Try it
Once you find the line with "At what coordinates", transcribe it and all the lines that follow to the end of the data, exactly as written; skip any pictures.
(Entries supplied)
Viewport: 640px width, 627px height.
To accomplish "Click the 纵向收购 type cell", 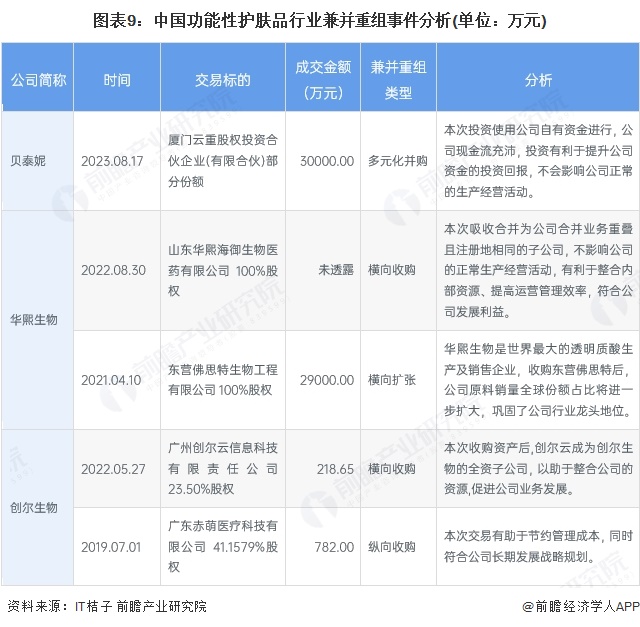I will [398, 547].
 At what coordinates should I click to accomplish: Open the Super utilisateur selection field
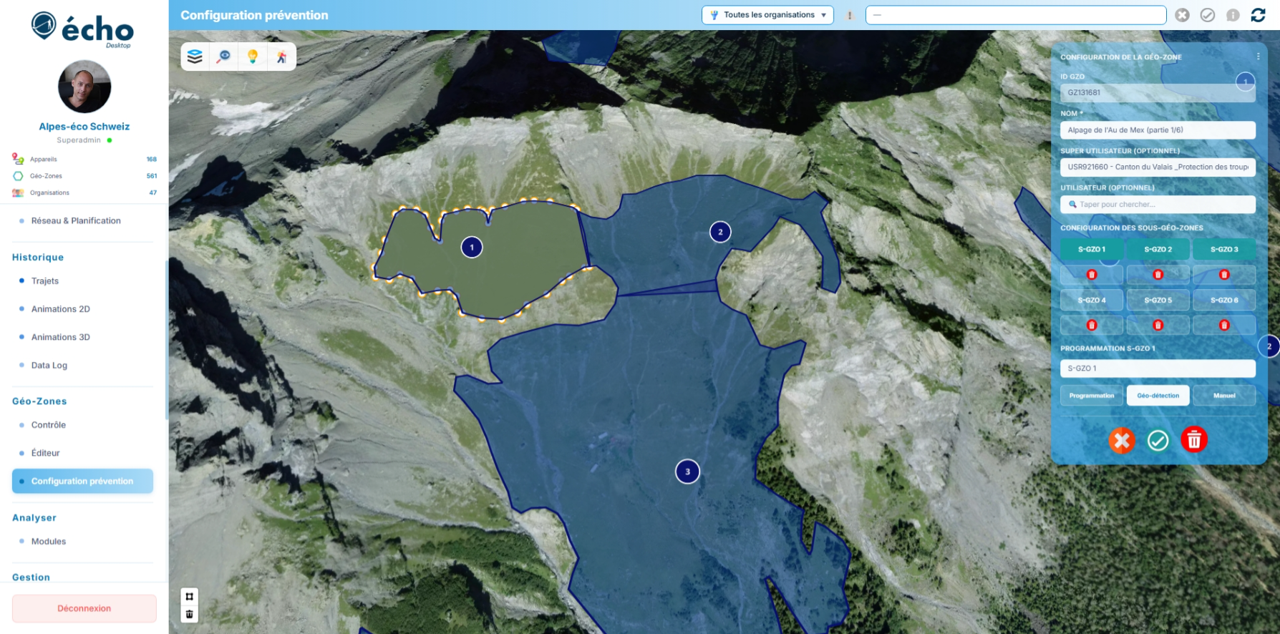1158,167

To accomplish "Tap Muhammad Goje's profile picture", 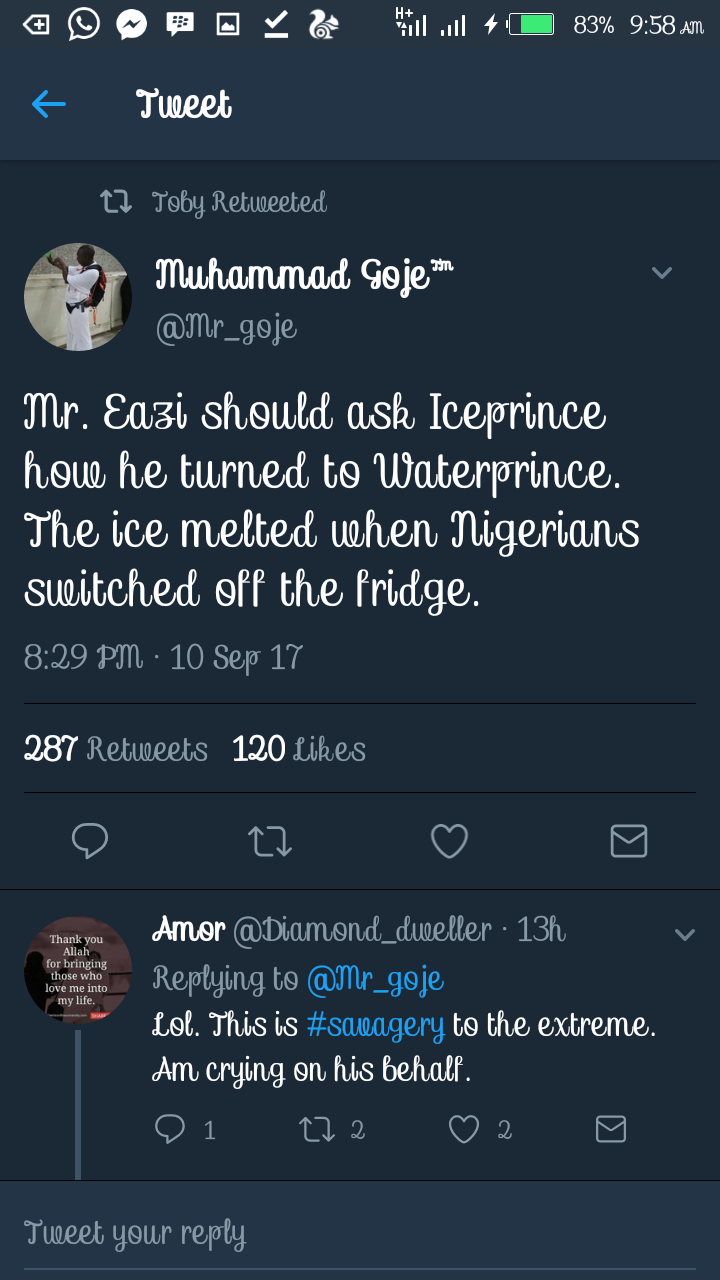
(End Entries supplied)
Response
 At what coordinates should I click to accomplish: Open the Super utilisateur selection field
1158,167

To accomplish "Tap Muhammad Goje's profile picture", 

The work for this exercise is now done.